Increase Efficacy of Your COVID-19 Vaccine with Healthy Habits

COVID-19 vaccine

A new review of research conducted by the University of Ohio has identified a strong correlation between good health behaviors and vaccine efficacy. The review will be published in Perspectives on Psychological Science.

OSU researchers reviewed 49 vaccine studies from the last 30 years. They discovered that stress, depression, and poor health behaviors delayed humans’ abilities to form antibodies, shortened the duration of efficacy of the antibodies formed, and increased a vaccine’s side effects.

The researchers also reviewed data about human heath behaviors during the pandemic, data that show higher symptoms of depression and anxiety, more insomnia, increased purchases of alcohol, more frequent overeating, and reduced physical activity (as demonstrated through Fitbit app data). Researchers say that these findings raise some questions about how quickly the COVID-19 vaccine will take effect and how long the efficacy will last.

Annelise Madison, a clinical psychology graduate student at OSU and first listed author of the review, concluded from the research that addressing specific health behaviors now, during the vaccine’s rollout, will give people “the chance to make our response to the vaccine quicker, more robust, and lasting.”

The review considered data recorded for a range of vaccines including hepatitis B, typhoid, influenza, and pneumonia, a wide enough range that led the reviewers to believe the findings will also be relevant for the SARS-CoV-2 vaccine.

The reviewers discovered the following relationships between psychological health/other behaviors and vaccine efficacy:

  • Of medical students given a hepatitis B vaccine, those who were more stressed or anxious about exams given at the same time took longer to develop antibodies.
  • Of older adults administered a pneumococcal pneumonia vaccine, those who also were chronically stressed caregivers of spouses with dementia had a more quickly diminished antibody response.
  • Of older adults given a flu vaccine, only 20 percent of stressed adults over the the age of 70 developed antibodies.
  • Of people given vaccines, those who were depressed experienced the vaccination side effects of malaise, irritability, and lethargy for longer.
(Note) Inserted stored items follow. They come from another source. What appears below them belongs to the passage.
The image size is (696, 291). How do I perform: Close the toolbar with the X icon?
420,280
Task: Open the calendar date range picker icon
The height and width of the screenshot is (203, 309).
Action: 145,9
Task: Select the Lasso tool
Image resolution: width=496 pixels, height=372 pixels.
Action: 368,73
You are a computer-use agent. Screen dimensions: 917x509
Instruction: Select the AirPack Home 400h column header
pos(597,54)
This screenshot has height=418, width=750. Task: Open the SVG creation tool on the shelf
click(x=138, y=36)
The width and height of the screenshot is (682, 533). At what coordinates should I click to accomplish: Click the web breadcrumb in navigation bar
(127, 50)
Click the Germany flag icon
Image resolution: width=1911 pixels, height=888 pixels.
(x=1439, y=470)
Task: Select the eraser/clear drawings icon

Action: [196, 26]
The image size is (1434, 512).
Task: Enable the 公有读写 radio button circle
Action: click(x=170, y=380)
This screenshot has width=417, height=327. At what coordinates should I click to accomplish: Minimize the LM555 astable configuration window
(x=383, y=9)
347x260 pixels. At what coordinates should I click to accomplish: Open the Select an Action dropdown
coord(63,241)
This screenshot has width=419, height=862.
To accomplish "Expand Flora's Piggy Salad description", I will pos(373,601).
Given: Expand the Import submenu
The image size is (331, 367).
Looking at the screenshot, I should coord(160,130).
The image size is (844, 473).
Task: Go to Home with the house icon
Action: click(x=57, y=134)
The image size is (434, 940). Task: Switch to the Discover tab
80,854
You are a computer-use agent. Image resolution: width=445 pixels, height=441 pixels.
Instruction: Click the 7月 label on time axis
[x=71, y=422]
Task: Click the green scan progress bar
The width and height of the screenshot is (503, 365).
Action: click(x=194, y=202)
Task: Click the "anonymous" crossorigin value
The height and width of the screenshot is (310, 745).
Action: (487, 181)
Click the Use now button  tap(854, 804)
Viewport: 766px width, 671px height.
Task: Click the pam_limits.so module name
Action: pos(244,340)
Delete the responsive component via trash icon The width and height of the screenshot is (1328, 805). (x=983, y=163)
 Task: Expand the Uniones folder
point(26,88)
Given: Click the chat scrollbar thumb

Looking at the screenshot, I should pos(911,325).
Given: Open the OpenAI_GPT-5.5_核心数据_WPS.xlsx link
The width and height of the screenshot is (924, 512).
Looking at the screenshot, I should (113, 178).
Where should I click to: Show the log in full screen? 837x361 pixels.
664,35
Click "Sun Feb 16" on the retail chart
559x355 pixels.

What can people do to increase the efficacy of the COVID-19 vaccine? The review suggests that people should

  • get a good night’s sleep before getting the vaccine.
  • engage in 25 minutes of arm exercises before getting the vaccine.
  • engage in short-term and long-term physical activity.
  • take nutritional supplements before vaccination.
  • get a massage.
  • manage stress.

An article in The Optimist Daily about the review recommends that people eat a plant-based diet to support the efficacy of vaccines and that they avoid unhealthy behaviors such as smoking.